José Saramago, ateo confeso, autor del “Evangelio según Jesucristo”,
que le valiera su autoexilio de Portugal, tenía una pequeña escultura de una Piedad
a la entrada de su casa de Lanzarote. Cuando le preguntaban por la supuesta
contradicción que eso suponía respondía que él veía ahí una magnífica
representación del sufrimiento humano. Podríamos aplicar esta misma idea al
conjunto de la Semana Santa, por ejemplo. Podríamos convertirla en un espacio
para reflexionar sobre algunos universales de la condición humana: la entrega, la
compasión, la traición, la injusticia, el dolor, la esperanza, la muerte… y,
finalmente, el triunfo del amor. Podría ser una magnífica oportunidad para
rearmarnos moral y anímicamente respecto a las tragedias de nuestro tiempo: la
inhumana situación de los refugiados, la pobreza, la desigualdad, la vida miserable
y degradada a la que nos arroja este sistema antipersona. Mil y un dramas de
nuestro mundo. Sin embargo, la cosa ha quedado, desde hace tiempo ya, en un inmenso
postureo, un desfile de entorchados, oropeles, impostada solemnidad, en otra ocasión
para ver y dejarse ver, de narcisismo hipócrita, en una constricción sin esencia ni referente, un episodio
más de la necesidad del individuo de identificarse con lugares, imágenes, celebraciones
y colectividades que, en sí mismo, no difiere mucho de la cosa futbolística.

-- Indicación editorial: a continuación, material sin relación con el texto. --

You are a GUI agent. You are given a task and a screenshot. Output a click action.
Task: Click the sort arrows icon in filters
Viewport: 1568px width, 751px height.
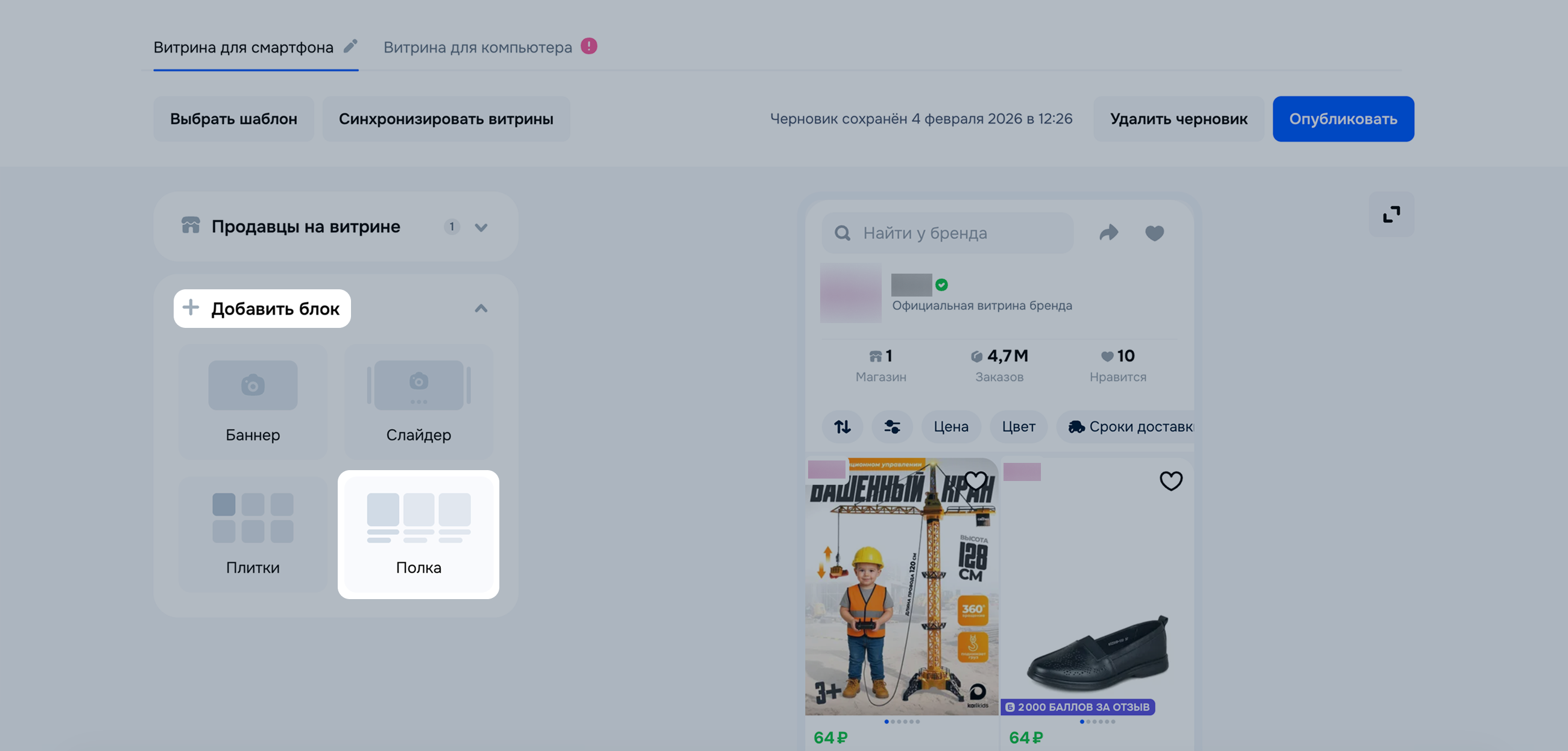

Si
a Jesucristo le diera por dejarse caer de nuevo por estos lares a buen seguro
que hoy estaría detrás de una valla de concertinas en un inmundo campo de
refugiados o en una infinidad de sitios miserables antes que a hombros de un
trono repujado en oro. Mientras, sus supuestos seguidores, aquellos que dicen
ser herederos del mensaje de los desposeídos, se afanan hoy por mostrar sus
mejores galas para celebrar la muerte y resurrección de un rebelde que murió cruelmente
ajusticiado, pobre y abandonado por la gran mayoría de quienes unos días antes
cantaban aquello de “¡Hosanna!”. Tal como hoy en día.